═════ Data supplied ═════
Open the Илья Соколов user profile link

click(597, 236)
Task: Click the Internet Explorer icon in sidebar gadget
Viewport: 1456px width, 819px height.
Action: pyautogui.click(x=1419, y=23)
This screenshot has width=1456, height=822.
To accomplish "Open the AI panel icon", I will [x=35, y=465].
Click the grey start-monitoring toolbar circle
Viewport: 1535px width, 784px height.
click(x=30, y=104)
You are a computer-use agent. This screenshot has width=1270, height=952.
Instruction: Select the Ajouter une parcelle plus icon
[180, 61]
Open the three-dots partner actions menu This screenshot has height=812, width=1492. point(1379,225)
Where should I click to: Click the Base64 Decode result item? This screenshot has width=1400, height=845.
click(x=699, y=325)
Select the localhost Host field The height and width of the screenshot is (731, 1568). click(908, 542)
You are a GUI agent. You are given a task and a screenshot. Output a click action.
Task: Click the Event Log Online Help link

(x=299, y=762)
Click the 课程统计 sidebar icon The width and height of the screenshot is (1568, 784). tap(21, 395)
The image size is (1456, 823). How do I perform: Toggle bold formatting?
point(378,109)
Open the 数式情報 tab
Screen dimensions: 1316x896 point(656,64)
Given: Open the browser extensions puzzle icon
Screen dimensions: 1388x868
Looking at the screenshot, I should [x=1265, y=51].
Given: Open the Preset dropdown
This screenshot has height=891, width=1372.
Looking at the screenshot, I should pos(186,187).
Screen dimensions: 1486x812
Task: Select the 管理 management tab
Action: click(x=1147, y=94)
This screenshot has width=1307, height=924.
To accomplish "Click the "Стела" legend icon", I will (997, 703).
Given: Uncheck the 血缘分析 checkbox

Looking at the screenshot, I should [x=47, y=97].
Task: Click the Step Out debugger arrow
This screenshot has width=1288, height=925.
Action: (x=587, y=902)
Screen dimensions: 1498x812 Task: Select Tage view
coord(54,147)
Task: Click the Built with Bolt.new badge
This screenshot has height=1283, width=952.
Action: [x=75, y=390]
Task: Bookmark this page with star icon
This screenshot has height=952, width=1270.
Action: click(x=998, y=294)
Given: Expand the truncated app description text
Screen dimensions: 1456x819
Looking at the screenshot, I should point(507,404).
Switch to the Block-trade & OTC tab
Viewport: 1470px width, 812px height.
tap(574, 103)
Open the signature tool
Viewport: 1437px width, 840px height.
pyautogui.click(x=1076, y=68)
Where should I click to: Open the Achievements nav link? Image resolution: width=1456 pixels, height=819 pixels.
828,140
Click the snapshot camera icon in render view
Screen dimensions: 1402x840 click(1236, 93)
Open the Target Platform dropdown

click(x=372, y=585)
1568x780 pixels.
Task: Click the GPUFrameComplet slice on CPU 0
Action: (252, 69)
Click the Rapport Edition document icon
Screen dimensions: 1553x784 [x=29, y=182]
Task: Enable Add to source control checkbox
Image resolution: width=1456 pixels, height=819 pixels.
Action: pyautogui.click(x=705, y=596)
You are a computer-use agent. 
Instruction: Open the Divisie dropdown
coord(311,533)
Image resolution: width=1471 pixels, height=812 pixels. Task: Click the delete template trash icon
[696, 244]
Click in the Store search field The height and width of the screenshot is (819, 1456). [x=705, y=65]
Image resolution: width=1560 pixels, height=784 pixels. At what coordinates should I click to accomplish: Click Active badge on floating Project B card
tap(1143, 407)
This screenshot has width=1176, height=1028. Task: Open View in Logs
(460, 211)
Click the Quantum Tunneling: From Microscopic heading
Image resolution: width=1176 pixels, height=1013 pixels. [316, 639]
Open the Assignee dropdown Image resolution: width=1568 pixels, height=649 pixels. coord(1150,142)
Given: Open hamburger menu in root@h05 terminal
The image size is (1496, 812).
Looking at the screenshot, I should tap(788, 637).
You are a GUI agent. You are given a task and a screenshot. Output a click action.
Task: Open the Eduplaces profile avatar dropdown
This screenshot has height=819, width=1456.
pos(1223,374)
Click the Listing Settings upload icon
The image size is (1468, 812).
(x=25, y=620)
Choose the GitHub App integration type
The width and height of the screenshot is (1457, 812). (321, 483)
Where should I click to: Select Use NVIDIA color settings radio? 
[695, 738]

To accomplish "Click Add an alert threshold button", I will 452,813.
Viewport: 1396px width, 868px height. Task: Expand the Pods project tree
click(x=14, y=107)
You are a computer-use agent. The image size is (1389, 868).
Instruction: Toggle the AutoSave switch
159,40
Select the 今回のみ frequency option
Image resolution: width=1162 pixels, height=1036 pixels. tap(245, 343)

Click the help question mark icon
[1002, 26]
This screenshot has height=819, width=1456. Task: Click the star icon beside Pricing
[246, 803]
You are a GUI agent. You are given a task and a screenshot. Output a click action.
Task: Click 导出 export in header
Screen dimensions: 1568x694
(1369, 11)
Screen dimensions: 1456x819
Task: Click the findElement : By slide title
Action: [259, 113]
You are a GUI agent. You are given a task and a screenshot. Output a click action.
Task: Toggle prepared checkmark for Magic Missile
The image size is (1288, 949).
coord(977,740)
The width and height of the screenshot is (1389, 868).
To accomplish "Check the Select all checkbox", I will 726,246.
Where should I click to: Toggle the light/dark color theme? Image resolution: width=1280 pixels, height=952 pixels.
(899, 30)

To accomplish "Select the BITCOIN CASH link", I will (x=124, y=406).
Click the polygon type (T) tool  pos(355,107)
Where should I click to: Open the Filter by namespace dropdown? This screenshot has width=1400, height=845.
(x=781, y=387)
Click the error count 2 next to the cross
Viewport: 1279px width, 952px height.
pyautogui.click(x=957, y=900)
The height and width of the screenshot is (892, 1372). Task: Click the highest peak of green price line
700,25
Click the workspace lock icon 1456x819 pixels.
═════
Description of the task: State how many lines in the material above hold the word "field". Add nothing else.

Response to this exercise: 2